▶ **Texte**
--
5. Le royaume en l’absence du Roi
Depuis le départ de Jésus, le royaume de Dieu prend une forme mystérieuse, paradoxale, temporaire : celle que nous vivons actuellement. Il est déjà là, mais pas encore pleinement établi.
Le royaume prêché
La prédication du royaume de Dieu continue dans la période actuelle. Sa proclamation est au cœur du livre des Actes, où il est mentionné à 7 reprises :
– prêché par le Seigneur ressuscité aux apôtres à qui il parla « des choses qui concernent le royaume de Dieu » (Act 1.3) ;
– prêché par Philippe en Samarie, qui « annonçait la bonne nouvelle1 du royaume de Dieu et du nom de Jésus-Christ » (Act 8.12) : les Samaritains crurent Philippe qui leur annonçait les bonnes nouvelles touchant le royaume de Dieu et le nom de Jésus Christ.
– prêché par Paul, en particulier à Éphèse et à Rome (Act 19.8 ; 20.25 ; 28.31).
Chaque fois que le pur Évangile est annoncé, on proclame Jésus comme Sauveur et Seigneur — exactement le message du royaume de Dieu !
Les sujets du royaume
Le règne de Dieu s’étend aujourd’hui à tous ceux qui sont nés de nouveau (Jean 3.3-7). Avant de régner un jour, plus tard, les croyants sont actuellement « un royaume » (Apoc 1.5-6). Chaque fois qu’ils montrent dans leur vie les caractères du royaume — des caractères liés à ceux du Roi et à ce qu’il a montré sur terre — les chrétiens rendent visibles le règne de Dieu sur leur cœur : justice, paix et joie (Rom 14.17), puissance spirituelle (1 Cor 4.20), amour (Col 1.15)…
En l’absence du Roi, les sujets sont invités à « faire valoir » les dons qu’il leur a laissés (Luc 19.12-27), à être des ambassadeurs zélés de leur Seigneur (2 Cor 5.20). C’est aussi sur terre qu’ils préparent leur entrée dans le royaume visible futur : elle sera d’autant plus « largement accordée » (2 Pi 1.11) qu’ils auront été fidèles maintenant (2 Tim 4.1,18), même au travers des persécutions (Act 14.22 ; 2 Tim 2.12).
--
▶ **Rangées de texte et de pointage d'éléments**
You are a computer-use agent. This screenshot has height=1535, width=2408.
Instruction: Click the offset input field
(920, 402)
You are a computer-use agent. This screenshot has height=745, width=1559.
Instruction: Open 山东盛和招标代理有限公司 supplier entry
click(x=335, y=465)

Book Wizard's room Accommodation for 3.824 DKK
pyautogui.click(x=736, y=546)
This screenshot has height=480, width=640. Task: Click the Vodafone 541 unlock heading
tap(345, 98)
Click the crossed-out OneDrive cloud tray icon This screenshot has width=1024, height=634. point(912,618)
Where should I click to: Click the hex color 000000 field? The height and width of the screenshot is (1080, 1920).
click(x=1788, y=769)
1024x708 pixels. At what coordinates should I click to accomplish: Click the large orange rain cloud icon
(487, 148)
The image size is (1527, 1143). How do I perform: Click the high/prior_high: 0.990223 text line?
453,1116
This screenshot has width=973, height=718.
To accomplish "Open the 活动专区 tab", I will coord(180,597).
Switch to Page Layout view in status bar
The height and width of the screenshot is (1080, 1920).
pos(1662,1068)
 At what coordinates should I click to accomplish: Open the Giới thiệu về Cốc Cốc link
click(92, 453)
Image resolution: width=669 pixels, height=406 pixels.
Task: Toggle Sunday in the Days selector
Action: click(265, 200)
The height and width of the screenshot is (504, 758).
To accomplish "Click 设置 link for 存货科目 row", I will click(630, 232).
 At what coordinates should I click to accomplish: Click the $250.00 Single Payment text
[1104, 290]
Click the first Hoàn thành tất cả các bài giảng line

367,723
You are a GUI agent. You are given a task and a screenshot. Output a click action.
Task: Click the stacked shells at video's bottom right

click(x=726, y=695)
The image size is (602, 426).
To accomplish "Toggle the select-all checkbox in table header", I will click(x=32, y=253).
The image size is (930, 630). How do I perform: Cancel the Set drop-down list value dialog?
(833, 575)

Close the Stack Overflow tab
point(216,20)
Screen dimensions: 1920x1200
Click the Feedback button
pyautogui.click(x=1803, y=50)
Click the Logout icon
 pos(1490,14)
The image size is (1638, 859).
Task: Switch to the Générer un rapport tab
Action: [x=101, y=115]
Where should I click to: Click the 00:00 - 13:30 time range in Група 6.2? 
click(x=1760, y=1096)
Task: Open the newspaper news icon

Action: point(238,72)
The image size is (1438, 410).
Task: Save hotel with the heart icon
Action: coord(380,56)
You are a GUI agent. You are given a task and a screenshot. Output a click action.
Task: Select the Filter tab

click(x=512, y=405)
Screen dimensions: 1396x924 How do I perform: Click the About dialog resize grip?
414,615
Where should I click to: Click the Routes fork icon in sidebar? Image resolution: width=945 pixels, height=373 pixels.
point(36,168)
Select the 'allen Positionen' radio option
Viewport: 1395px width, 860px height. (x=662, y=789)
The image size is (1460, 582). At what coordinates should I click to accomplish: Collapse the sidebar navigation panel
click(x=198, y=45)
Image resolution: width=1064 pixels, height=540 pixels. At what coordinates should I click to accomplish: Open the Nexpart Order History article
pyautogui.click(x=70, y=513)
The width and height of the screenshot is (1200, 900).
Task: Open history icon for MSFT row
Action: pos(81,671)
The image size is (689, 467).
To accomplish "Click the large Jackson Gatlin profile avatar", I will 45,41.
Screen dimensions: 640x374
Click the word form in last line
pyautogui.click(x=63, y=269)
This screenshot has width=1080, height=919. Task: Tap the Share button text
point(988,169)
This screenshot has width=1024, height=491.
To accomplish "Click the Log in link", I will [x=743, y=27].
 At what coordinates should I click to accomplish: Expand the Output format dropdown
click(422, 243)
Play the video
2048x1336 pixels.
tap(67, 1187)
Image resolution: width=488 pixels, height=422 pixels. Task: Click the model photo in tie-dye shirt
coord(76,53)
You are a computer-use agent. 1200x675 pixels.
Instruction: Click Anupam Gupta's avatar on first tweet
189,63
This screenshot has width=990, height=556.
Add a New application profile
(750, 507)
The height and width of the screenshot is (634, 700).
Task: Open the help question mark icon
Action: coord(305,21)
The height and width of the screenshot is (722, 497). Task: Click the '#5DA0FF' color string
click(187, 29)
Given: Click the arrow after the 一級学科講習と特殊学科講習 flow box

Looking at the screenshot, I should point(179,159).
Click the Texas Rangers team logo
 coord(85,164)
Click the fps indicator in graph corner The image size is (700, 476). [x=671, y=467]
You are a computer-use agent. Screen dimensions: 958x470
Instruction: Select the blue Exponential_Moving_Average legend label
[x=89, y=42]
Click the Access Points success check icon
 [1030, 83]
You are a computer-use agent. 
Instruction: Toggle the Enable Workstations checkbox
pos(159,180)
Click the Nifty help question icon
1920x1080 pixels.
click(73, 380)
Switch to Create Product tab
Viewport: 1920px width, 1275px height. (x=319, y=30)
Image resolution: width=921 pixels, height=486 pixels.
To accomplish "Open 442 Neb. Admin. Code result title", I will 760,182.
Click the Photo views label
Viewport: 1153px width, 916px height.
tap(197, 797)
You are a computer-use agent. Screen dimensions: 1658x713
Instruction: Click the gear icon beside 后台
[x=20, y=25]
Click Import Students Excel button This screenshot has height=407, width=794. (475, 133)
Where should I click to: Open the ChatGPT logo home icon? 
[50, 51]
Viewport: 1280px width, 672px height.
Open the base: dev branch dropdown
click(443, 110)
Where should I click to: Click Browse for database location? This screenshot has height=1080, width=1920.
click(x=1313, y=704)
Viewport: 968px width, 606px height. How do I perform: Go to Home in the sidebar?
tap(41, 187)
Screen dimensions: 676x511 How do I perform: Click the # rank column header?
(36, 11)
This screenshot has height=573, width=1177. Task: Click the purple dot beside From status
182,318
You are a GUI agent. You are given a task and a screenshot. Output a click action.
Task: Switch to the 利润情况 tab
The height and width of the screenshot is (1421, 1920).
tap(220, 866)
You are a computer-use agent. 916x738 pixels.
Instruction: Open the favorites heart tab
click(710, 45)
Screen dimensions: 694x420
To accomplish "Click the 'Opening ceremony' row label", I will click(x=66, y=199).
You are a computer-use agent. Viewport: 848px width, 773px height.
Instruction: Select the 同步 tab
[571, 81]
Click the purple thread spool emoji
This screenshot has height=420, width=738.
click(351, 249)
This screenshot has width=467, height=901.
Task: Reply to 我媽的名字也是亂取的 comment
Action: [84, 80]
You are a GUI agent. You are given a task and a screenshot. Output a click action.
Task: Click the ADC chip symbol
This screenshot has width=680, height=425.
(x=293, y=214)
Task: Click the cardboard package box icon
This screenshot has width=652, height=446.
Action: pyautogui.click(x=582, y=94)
--
▶ **Consignes**
1 > Combien de fois le royaume de Dieu est-il mentionné dans le livre des Actes selon le texte sur le royaume en l'absence du Roi ?
2 > Dans les rangées, reprenez les lignes allant de celle contenant « Task: Open the newspaper news icon » à celle contenant « Viewport: 1395px width, 860px » en remplaçant « Where should I click to » par « Where do I click to ». Ne fournissez que ces lignes.
Le texte et les rangées proviennent de sources distinctes.

▶ **Corrigé**
1 > 7 fois.

2 >
Task: Open the newspaper news icon

Action: point(238,72)
The image size is (1438, 410).
Task: Save hotel with the heart icon
Action: coord(380,56)
You are a GUI agent. You are given a task and a screenshot. Output a click action.
Task: Select the Filter tab

click(x=512, y=405)
Screen dimensions: 1396x924 How do I perform: Click the About dialog resize grip?
414,615
Where do I click to: Click the Routes fork icon in sidebar? Image resolution: width=945 pixels, height=373 pixels.
point(36,168)
Select the 'allen Positionen' radio option
Viewport: 1395px width, 860px height. (x=662, y=789)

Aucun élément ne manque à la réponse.